### WORK TO COMPLETE
Nothing but the lines from the one with "Viewport: 875px width, 375px height." through the final line of the entries should appear in the answer, copied exactly and without pictures.

### INPUT FOR THIS TASK
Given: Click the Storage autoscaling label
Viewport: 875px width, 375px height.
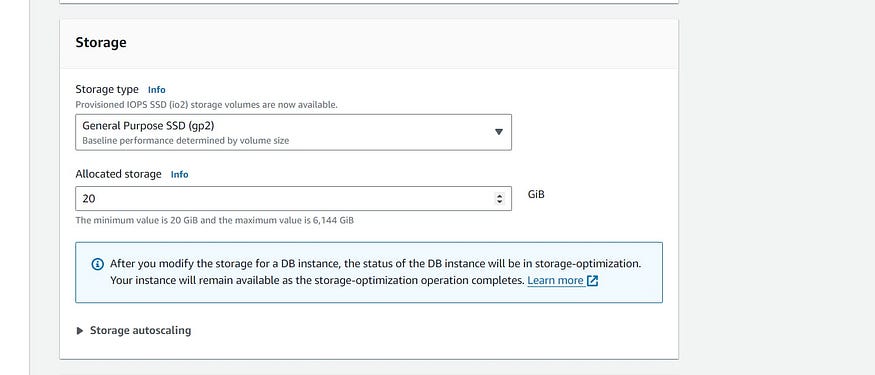Looking at the screenshot, I should (x=141, y=330).
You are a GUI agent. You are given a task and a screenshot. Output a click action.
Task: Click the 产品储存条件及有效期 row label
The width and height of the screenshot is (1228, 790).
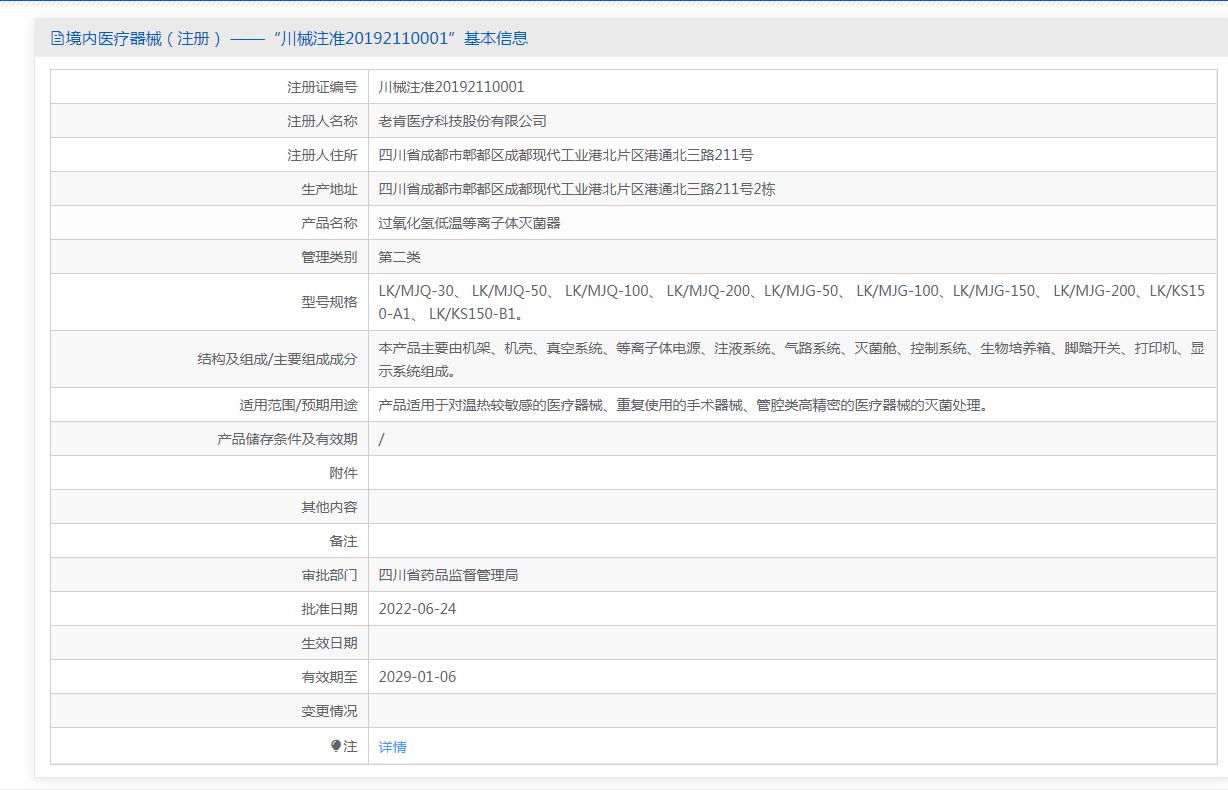click(x=287, y=439)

### SOLUTION TO THE PROBLEM
Viewport: 875px width, 375px height.
Looking at the screenshot, I should (x=141, y=330).
You are a GUI agent. You are given a task and a screenshot. Output a click action.
Task: Click the 产品储存条件及有效期 row label
The width and height of the screenshot is (1228, 790).
click(x=287, y=439)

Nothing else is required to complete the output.